Même les touristes les plus aventureux, ceux qui sortent plus souvent de leur tout inclus que les villégiateurs de base qui se contentent d'une excursion en cours de séjour, sont peu au fait du mode de vie des Cubains, qui se livrent difficilement aux étrangers. Et pour cause: la surveillance policière est omniprésente et ils risquent l'interpellation pour activité contre-révolutionnaire, voire pour prostitution dans le cas des femmes. Les carrières policières sont d'ailleurs très prisées au pays de Fidel, puisque le flic de base perçoit un salaire équivalant à 40$ par mois, alors que le médecin ne gagne que 25$ et que le salaire moyen flotte entre 10$ et 12$.

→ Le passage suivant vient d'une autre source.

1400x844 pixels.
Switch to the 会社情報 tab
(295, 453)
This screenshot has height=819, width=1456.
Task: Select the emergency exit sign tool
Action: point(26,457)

Hector Lemieux, qui séjourne à Cuba plusieurs fois par année, publie régulièrement des reportages sur la plus grande île des Antilles dans quelques grands journaux européens: Le Figaro, Le Soir de Bruxelles, Le Temps de Genève... Dans Comprendre Cuba, il nous apprend que le lot de sept Cubains sur dix est une «misère sans famine». Ces damnés des tropiques ne survivent que grâce à la libreta, carnet de rationnement qui donne droit à des aliments de base largement subventionnés par l'État: 3,5 kg de riz, 500 g de haricots, 2,5 kg de sucre, 10 oeufs et 230 g de steak haché par mois. Les autres améliorent leur ordinaire avec les pourboires en pesos convertibles s'ils sont employés d'hôtel, ou, s'ils ont la chance d'avoir de la famille aux États-Unis ou au Canada, avec les remesas, ces sommes d'argent qui leur parviennent sous forme de mandat. Hector Lemieux nous renseigne aussi sur la nomenklatura (les membres de haut rang de l'armée ou du Parti communiste), dont les enfants roulent en Mercedes ou en Peugeot, sur le racisme larvé (les Noirs occupent toujours des emplois du bas de l'échelle) ou sur les jineteras, ces «cavalières» qui dispensent leurs faveurs sexuelles aux touristes contre des ayudas - des «aides» financières qui leur permettent de se payer le nec plus ultra en matière de consommation: le cellulaire.

Comprendre Cuba, par Hector Lemieux, aux éditions Ulysse, 17,95$.